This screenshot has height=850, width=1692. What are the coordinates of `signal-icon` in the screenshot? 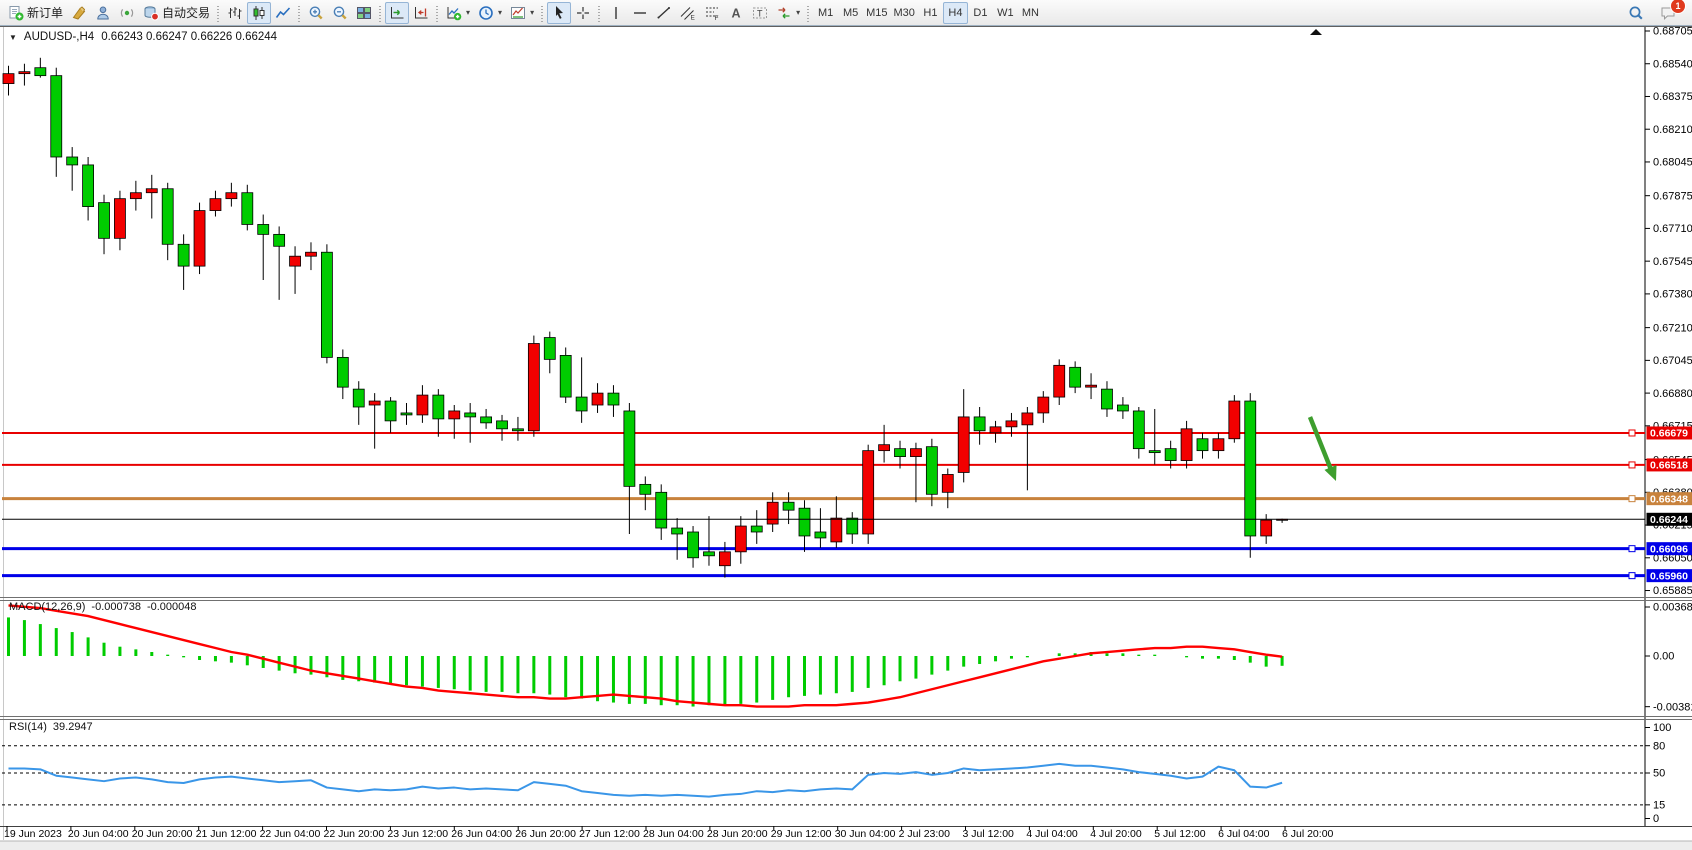 It's located at (127, 13).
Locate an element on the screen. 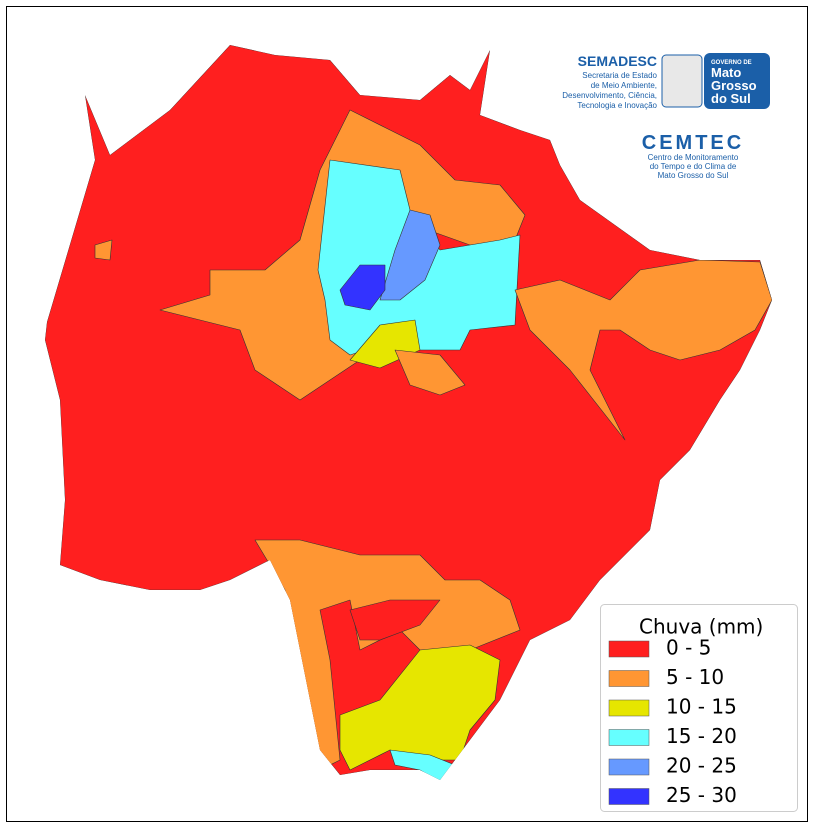 Image resolution: width=815 pixels, height=829 pixels. legend-label: 10 - 15 is located at coordinates (702, 707).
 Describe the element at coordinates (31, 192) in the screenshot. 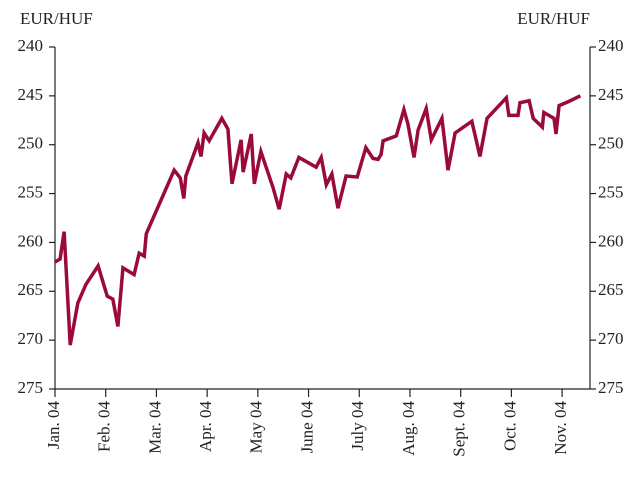

I see `y-tick-label: 255` at that location.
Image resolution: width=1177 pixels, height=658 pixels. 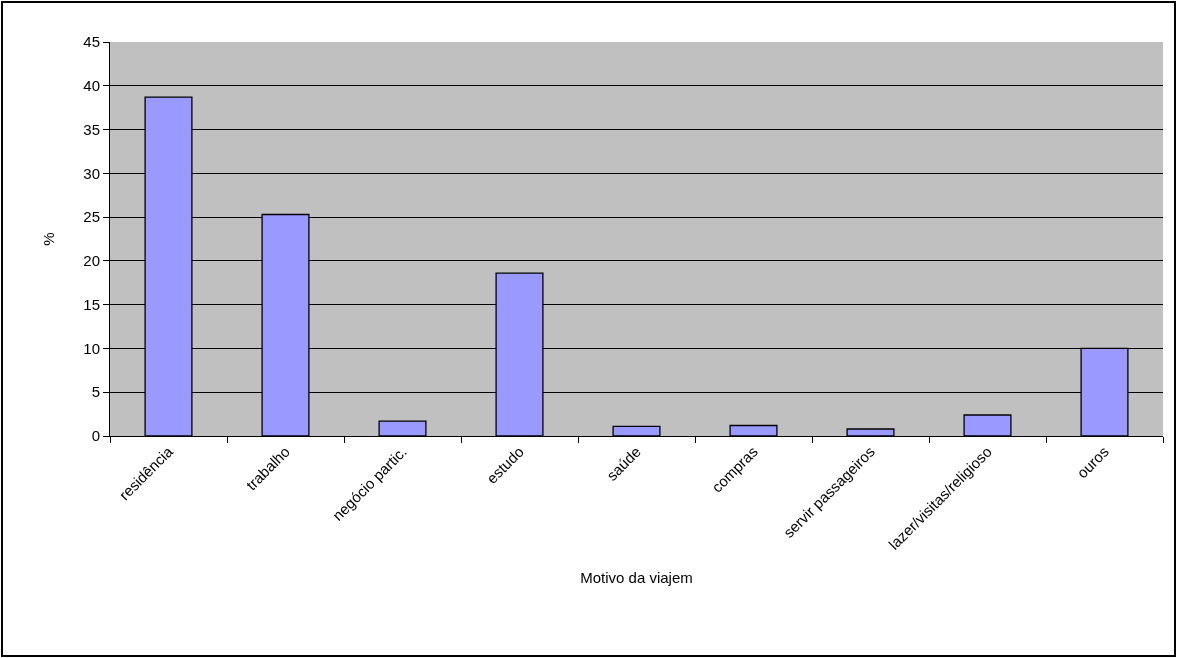 What do you see at coordinates (48, 239) in the screenshot?
I see `y-axis-title: %` at bounding box center [48, 239].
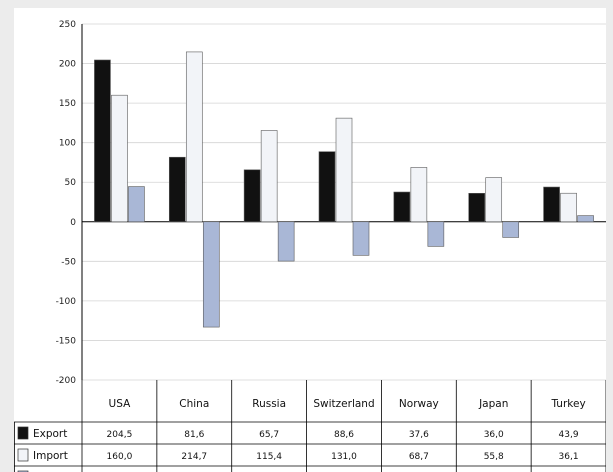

----

◆ REQUIREMENT
Copy the entries above, starting with the line containing "Describe the element" and going on through the line containing "at that location.", reproducing them word for word. Leave the pictures out of your answer.

◆ ANSWER FOR THE TASK
 Describe the element at coordinates (31, 192) in the screenshot. 

I see `y-tick-label: 255` at that location.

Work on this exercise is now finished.